I’m going to go out on a limb and say that I think a lot of people…
…especially people born in the 1980s and 1990s, who had this sort of neoliberal ideology drilled into them at every single step of education and employment…
…may have the impression that creative success operates according to a meritocracy, meaning that the quality of the work you create will speak for itself.
As someone with a PhD in Comparative Literature, and as someone with a decent number of creative friends who watches creative economies play out in real time on social media, I just don’t think that’s the case. Instead, I think success is primarily based on three factors:
Or, to be more specific:
(1) Having wealthy parents
(2) Belonging to a strong and supportive network
(3) Being at exactly the right place at exactly the right time
You can’t control money or luck; and, for the most part, you can’t really control your network of connections either. Still, much more than inherited wealth and serendipity, you can take the initiative to support your friends and ask your friends to support you in turn. If anyone is successful outside of a literal PR campaign, it’s because of their friends. This isn’t just about mutual aid; it’s also about generating an aura of belonging to an interesting and special group that other people want to join, if only by association.

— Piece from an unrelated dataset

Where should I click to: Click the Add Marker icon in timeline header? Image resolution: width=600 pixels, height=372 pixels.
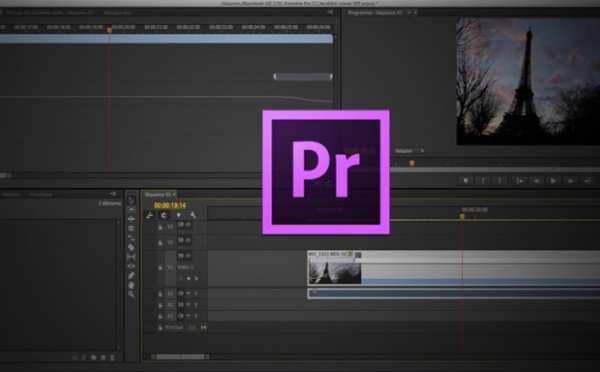coord(178,215)
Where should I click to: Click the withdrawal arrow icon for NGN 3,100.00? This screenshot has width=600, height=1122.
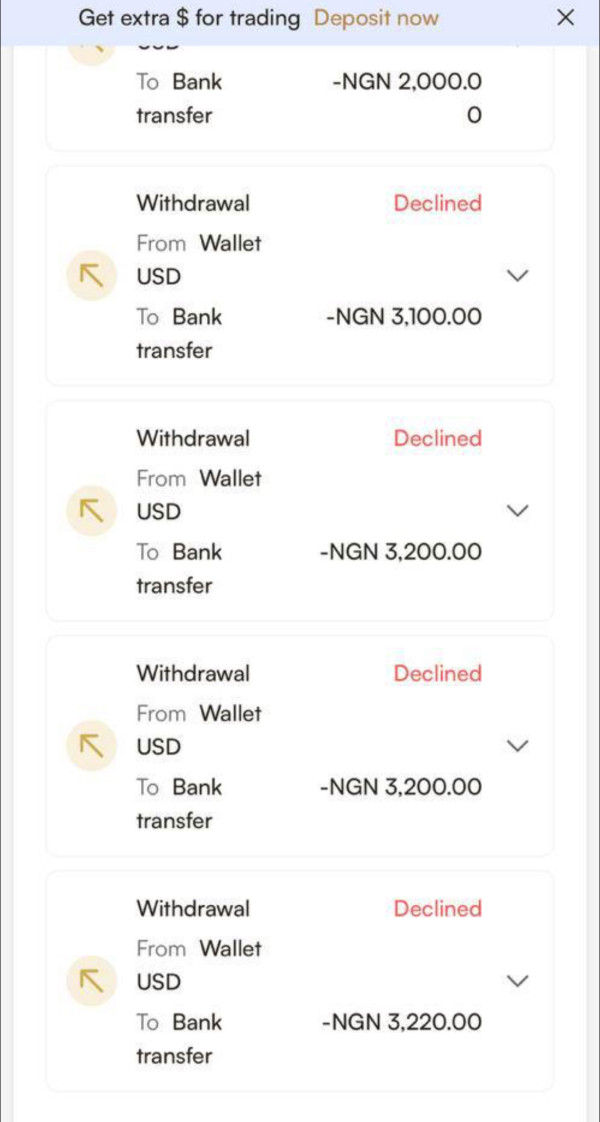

As I wrote in my previous post, it can be exhausting to be around people who are constantly hustling, and it can be a headache to be the person trying to hustle, but creative success happens because it’s organized. You have to ask people for help and support, especially at the beginning of your career, and you have to be willing to give it in turn. I think this actually benefits introverted people, as it’s the group that will collectively perform the bulk of the necessary emotional labor, while at the same time providing greater rewards to each individual for investing their limited emotional energy.
To be honest, I think the same principle should apply even to nonprofessional work like fanfiction. Like, I may not have the time and energy to read your 150k-word fanfic novel about a game I’ve never played or a show I’ve never watched, and I may not be interested in reading the porn you wrote about characters I don’t ship or that I’m not familiar with, but I will still leave kudos on AO3 because I want to support you and your work.
I used to do this all the time – meaning that I would leave kudos on my friends’ work when they posted stories for fandoms I didn’t know anything about or characters and ships that I wasn’t interested in – but I stopped because I received very little support in return. It takes all of fifteen seconds to click on a story and leave kudos, but a lot of people in fandom just aren’t willing to do this for some reason. I mean, we’re all familiar with stories that have hundreds and thousands of kudos, but the vast majority of stories on AO3 barely have any kudos at all, even when they’re written by authors with an established following.
And that’s a damn shame, because the emerging writers who contribute to fandom as they discover and refine their voices deserve so much more support and positive feedback than they’re receiving.
I guess the moral of the story is that successful creative people are people who not only support their friends, but ask their friends to support them in turn. This can be awkward, especially for shy and introverted writers, but it’s definitely worth it!